Shortly after the complaint was filed, plaintiff sought an order to show cause to recover his PIP files from defendants. Judge Richmond signed an order on April 15, 2011 requiring their production. On June 24, 2011, a little more than a month after the answer was filed, plaintiff moved pursuant to N.J.S.A. 2A:53A-28 to compel the production of the PIP files as previously ordered and to extend the deadline for filing an affidavit of merit until after they had been produced. The court conducted a Ferreira conference on July 11, 2011. The judge thereafter issued an order noting plaintiff's withdrawal of his motion to compel production of the PIP files and ordering defendants to turn over "any and all of plaintiff's files" no later than July 25, 2011, with plaintiff's affidavit of merit to follow within sixty days.
Defendants produced the files on August 2, 2011. On August 5, 2011, plaintiff's counsel filed a motion to be relieved, contending in a certification that plaintiff had threatened him with physical violence and that their relationship had so "completely broken down" that he could no longer continue as plaintiff's counsel. Plaintiff did not oppose the motion and the court granted it on September 2, 2011. Plaintiff thereafter proceeded pro se. On October 24, 2011, defendants filed a motion to dismiss for failure to file an affidavit of merit. Plaintiff failed to file opposition and the court entered an order dismissing the complaint with prejudice on November 18, 2011.
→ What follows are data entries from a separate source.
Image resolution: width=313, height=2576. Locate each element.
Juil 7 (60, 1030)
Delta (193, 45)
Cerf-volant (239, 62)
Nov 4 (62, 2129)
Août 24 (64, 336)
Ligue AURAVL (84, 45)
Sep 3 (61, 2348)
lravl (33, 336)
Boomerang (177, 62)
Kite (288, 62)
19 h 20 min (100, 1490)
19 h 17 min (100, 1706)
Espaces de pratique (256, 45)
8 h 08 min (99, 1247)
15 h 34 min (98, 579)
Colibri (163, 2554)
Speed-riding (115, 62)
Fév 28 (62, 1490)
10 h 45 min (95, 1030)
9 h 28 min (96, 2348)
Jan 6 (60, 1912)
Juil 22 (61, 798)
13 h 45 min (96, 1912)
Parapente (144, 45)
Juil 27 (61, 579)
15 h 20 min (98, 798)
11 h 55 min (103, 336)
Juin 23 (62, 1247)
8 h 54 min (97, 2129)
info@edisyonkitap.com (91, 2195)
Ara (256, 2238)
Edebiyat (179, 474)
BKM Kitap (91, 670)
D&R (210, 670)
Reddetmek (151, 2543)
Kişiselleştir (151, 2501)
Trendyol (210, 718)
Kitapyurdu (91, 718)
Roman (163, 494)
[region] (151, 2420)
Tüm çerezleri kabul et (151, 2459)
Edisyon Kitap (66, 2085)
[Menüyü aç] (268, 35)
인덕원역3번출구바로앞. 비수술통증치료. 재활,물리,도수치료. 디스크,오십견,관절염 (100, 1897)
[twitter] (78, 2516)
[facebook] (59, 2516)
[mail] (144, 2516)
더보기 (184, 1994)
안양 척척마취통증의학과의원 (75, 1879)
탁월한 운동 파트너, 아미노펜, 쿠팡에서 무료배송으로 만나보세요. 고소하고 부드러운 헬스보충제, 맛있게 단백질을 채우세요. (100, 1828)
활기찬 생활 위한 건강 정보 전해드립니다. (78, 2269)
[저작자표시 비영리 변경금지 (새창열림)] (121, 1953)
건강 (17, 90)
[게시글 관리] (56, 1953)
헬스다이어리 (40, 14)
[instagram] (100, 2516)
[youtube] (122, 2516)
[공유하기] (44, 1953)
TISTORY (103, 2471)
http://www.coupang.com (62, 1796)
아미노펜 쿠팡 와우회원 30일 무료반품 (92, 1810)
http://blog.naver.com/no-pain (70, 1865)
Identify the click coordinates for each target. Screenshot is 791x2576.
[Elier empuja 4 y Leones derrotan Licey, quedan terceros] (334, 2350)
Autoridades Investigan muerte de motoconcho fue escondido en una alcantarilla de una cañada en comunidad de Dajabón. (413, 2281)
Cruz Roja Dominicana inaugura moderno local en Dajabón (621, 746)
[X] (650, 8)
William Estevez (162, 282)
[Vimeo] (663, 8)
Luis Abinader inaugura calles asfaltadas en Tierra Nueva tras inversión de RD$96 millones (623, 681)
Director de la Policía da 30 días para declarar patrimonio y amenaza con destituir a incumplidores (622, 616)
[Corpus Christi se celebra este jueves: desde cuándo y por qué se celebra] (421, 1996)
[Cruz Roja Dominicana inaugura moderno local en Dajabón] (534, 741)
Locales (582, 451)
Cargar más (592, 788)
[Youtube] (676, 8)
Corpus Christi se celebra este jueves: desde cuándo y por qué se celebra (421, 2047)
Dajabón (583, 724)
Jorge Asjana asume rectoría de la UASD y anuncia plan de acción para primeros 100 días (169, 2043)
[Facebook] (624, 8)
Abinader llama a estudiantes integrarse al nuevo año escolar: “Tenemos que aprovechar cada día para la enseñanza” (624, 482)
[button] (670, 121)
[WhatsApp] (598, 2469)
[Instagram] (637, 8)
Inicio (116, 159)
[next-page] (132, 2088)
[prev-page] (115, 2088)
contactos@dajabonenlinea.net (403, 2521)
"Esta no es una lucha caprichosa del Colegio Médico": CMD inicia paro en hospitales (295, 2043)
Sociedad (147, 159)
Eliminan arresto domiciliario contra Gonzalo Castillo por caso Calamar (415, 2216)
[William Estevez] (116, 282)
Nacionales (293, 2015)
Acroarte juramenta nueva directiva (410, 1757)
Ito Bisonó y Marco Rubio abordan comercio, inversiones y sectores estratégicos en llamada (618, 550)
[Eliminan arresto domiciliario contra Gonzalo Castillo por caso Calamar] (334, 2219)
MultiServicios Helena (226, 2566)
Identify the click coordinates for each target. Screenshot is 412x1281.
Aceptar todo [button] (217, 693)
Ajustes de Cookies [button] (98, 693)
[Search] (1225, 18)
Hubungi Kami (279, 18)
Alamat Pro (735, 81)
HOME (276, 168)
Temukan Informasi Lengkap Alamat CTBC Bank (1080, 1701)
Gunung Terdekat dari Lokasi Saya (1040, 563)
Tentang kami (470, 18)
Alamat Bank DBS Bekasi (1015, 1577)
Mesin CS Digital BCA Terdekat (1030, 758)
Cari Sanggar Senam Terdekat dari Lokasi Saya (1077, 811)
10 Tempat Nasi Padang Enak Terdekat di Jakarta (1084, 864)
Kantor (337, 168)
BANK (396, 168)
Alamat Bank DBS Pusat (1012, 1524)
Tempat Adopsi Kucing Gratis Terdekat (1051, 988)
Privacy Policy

On January 3, 2012, plaintiff's current counsel filed a notice of appeal and requested that the court file a statement of reasons pursuant to Rule 2:5-1(b). Judge Richmond placed her reasons on the record on February 3, 2012. The judge found that the allegations of the complaint, which included claims that defendants deviated from acceptable professional standards of conduct by "'blowing'  the statute of limitations, not keeping the plaintiff advised of the status of his matters, and otherwise impairing his rights to collect moneys allegedly due to him, " could not be prosecuted in the absence of an affidavit of merit. The judge noted that an "affidavit of merit is required by the statute, it was required by the management order, and it has not been provided." Plaintiff never argued to the trial court that no affidavit of merit was required on the facts alleged, and thus the judge did not address the common knowledge exception in her opinion.
On appeal, however, plaintiff urges only that no affidavit was required as the common knowledge ...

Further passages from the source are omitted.